BAKU, April 7. /TASS/. Russia, Iran and Azerbaijan are strategic partners and maintain close interaction on security matters, Russian Foreign Minister Sergey Lavrov said in an exclusive interview to TASS First Deputy Director-General Mikhail Gusman.
"We have long-standing close and friendly relations, relations of strategic partnership, with Azerbaijan and Iran," Lavrov said. "The bilateral agenda encompasses cooperation in the economy, security, struggle with terrorism, drug trafficking and also interaction in the Caspian and in infrastructure projects."
Lavrov recalled that "in recent contacts by telephone between the Russian and Azerbaijani presidents it was proposed to devise such a trilateral format to see in what way we might discuss the themes of mutual interest together."
"It was decided that the meeting will be held in preparations for a likely summit and the ministers will discuss the issues of security in the region, cooperation in stemming the traffic of terrorist militants, drug trafficking, security in general terms, the struggle against organized crime and cooperation in the Caspian." Lavrov recalled that a group of experts working on a future convention met in Baku on Wednesday.
"Alongside the five-party process of work on the legal document concerning the status of the Caspian we have mutual projects with Azerbaijan and Iran," he said. "In particular, ports may begin to be used more intensively, steps taken to promote tourism and infrastructure projects that have long been discussed in the context of the international transport corridor North-South." Two dozen countries are interested in it. They have already put their signatures to it. For instance, India and Scandinavian countries."
"Russian, Iranian and Azerbaijani railways have been working on the Rasht-Astara line in Iran," Lavrov said. "When finalized, the North-South railway route will take final shape to the benefit of many countries."
Humanitarian and cultural ties and region-to-region contacts constitute another large segment of cooperation between Russia and Iran. Lavrov voiced the hope that the meeting would produce a final communique, to be reported to the national leaderships.
"The presidents will then make a decision. The purpose of the summit has been set," he said.
According to the diplomat, progress in drafting a convention on the legal status of the Caspian Sea is obvious.
Lavrov recalled that the prospects for signing a long-awaited comprehensive document on the Caspian "were outlined by the presidents of the five littoral states at the previous summit in Astrakhan eighteen months ago, and the next summit is due in Astana."

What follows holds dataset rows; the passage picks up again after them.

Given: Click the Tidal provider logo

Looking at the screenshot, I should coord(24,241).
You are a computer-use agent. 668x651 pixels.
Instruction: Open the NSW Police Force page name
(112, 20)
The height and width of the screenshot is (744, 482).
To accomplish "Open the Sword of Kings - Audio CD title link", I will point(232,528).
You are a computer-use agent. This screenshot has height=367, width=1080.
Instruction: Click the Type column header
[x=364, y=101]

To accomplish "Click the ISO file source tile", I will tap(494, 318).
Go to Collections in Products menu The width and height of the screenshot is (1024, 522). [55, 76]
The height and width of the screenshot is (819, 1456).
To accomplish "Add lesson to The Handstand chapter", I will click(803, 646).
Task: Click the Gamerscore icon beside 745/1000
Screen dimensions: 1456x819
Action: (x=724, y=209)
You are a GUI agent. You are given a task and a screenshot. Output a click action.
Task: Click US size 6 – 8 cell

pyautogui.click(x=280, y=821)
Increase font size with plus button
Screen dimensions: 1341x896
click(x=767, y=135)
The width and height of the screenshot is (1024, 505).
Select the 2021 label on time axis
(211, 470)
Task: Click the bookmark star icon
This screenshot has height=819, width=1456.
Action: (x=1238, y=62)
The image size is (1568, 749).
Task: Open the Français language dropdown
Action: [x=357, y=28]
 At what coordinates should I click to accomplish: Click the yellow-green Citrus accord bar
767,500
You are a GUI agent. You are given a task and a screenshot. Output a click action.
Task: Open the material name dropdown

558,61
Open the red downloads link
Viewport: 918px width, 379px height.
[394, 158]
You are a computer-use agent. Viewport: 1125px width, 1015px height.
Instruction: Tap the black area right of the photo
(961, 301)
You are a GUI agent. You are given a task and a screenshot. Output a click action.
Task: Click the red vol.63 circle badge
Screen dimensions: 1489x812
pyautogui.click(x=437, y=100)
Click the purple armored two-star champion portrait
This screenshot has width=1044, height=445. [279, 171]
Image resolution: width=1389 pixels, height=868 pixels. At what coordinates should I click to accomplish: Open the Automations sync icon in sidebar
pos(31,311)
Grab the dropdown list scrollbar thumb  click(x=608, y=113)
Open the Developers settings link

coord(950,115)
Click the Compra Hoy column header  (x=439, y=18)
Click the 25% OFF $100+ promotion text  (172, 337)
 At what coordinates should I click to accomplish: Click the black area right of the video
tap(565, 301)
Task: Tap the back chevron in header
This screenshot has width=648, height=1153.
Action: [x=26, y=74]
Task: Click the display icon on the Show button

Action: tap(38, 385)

"The ultimate aim is to complete the years-long work on the Convention on the Caspian’s legal status by that summit," Lavrov said. "Progress is obvious. Experts are now to settle about half a dozen questions that have remained unsettled for many years."
"There remain two or three key issues. I will not go into detail now. There will be several meetings of experts, and then a meeting of the Caspian Five foreign ministers next summer. We shall see what deadlines may be considered for arranging the summit and signing the Convention," Lavrov said. "The aim is to convene the summit when all problem aspects of that document have been finalized. Let me say once again: two or three problem items remain."